Psychological interventions can help to reduce the severity of acute psychotic symptoms [12]. Patients generally require an environment which provides low stimulation and high levels of support. Empathy and concern for the distress of the patient and family is essential, even though interaction with a floridly psychotic person might be difficult.

Table 2.13 Reasons for psychological interventions in early psychosis

• To develop a therapeutic alliance

• To promote adherence to medication

• To provide emotional support in the face of disturbing subjective experiences and stigma

• To specifically target individual symptom complexes, comorbidities and maladaptive schemas

• To reduce treatment resistance

• To enhance coping and adaptation

• To improve cognitive functioning

• To improve interpersonal relationships, which may be independently problematic or have been disrupted by illness

• To promote vocational recovery

• To provide support and care to family members including siblings

• To reduce risks of suicide and aggression

• To prevent relapse

Psychological interventions are essential for many reasons in early psychosis [67] (Table 2.13).

In the acute phase, cognitive strategies can be brought into play quite rapidly to:

• facilitate discussion about distressing symptoms;

• obliquely challenge patients' thoughts and assumptions about themselves and the future;

• enhance self-esteem;

• facilitate discussion about stigma.

Individual interventions based on cognitive-behavioural approaches can hasten and consolidate the resolution of psychotic symptoms [68]. They assist patients to recognize their symptoms, label them appropriately, deal with secondary affective features, and use various distraction or desensitization techniques.
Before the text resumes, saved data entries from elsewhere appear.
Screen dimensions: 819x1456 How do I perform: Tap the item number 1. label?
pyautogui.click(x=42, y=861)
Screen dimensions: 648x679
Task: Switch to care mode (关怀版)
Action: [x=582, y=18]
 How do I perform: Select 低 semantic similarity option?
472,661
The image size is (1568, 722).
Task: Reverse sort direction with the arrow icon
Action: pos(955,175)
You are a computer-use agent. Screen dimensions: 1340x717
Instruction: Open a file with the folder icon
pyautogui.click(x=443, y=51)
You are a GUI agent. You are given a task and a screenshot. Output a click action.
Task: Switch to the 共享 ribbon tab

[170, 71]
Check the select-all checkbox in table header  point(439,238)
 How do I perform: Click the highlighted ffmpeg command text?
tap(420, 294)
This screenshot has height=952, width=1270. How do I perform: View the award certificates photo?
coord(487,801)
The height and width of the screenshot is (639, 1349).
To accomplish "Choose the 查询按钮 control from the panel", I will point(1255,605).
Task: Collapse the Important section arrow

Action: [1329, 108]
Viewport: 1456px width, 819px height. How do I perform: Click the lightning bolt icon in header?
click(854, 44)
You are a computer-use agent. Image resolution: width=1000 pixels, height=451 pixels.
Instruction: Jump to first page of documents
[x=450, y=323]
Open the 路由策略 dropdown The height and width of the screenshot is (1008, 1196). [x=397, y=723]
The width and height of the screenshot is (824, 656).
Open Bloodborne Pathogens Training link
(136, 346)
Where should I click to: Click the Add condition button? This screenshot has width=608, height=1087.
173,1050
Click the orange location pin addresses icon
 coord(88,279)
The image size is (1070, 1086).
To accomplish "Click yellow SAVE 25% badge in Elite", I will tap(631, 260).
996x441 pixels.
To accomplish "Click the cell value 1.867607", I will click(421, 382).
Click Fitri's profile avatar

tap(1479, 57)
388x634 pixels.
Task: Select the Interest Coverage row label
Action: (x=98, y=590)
More specific targeting of delusional beliefs and hallucinations may also help attenuate these features before they become too deeply entrenched. The second to fourth week of medication is probably a crucial time for introducing cognitive-behavioural techniques which ''challenge'' the patient's delusions and hallucinations, as it is at this stage that most patients start to develop some insight into their psychotic experiences. Cognitively oriented therapies can also help to facilitate recovery over the subsequent 6-12 months of care [69] as well as focusing on specific clinical foci such as suicide risk and persistent positive symptoms [70,71].